**Collection entries:**

---

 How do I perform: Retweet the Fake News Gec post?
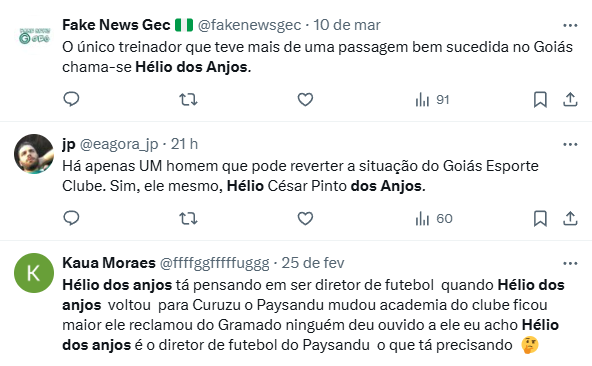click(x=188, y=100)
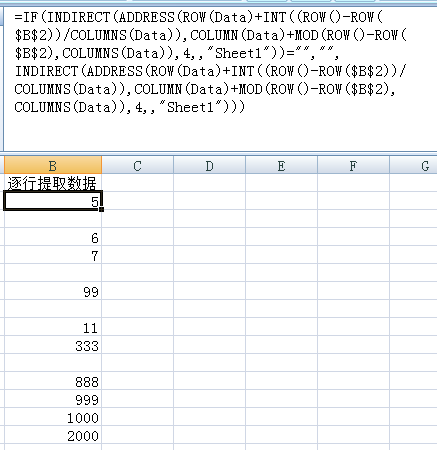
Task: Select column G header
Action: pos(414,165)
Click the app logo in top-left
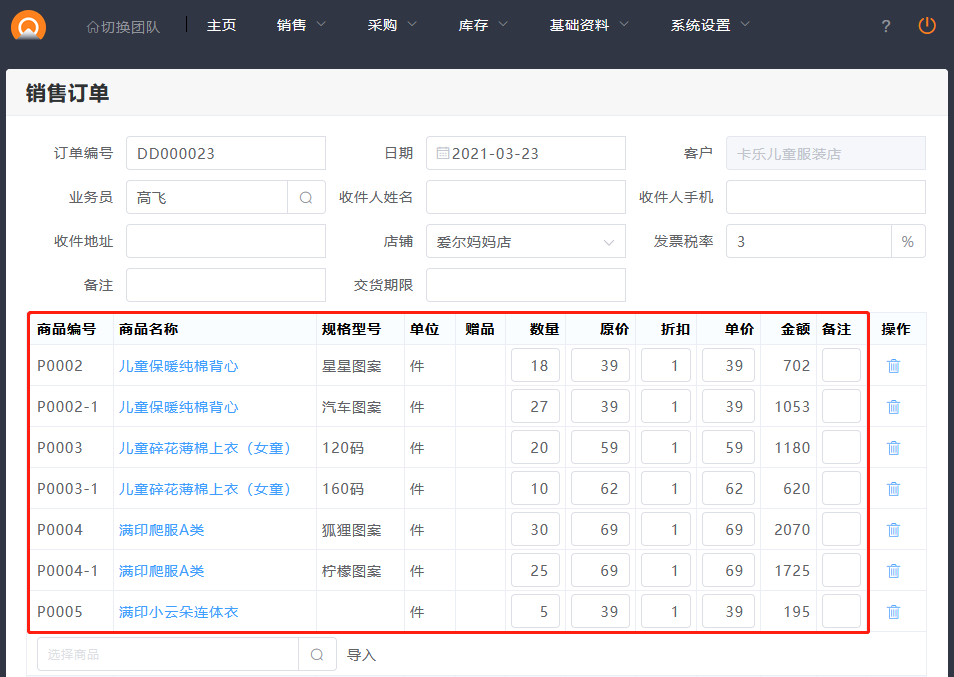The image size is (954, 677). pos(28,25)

---

**Directive:**
Reproduce each line of the listing above verbatim, omitting the pictures.

**Exercise solution:**
 How do I perform: Retweet the Fake News Gec post?
click(x=188, y=100)
Task: Select column G header
Action: pos(414,165)
Click the app logo in top-left
The image size is (954, 677). pos(28,25)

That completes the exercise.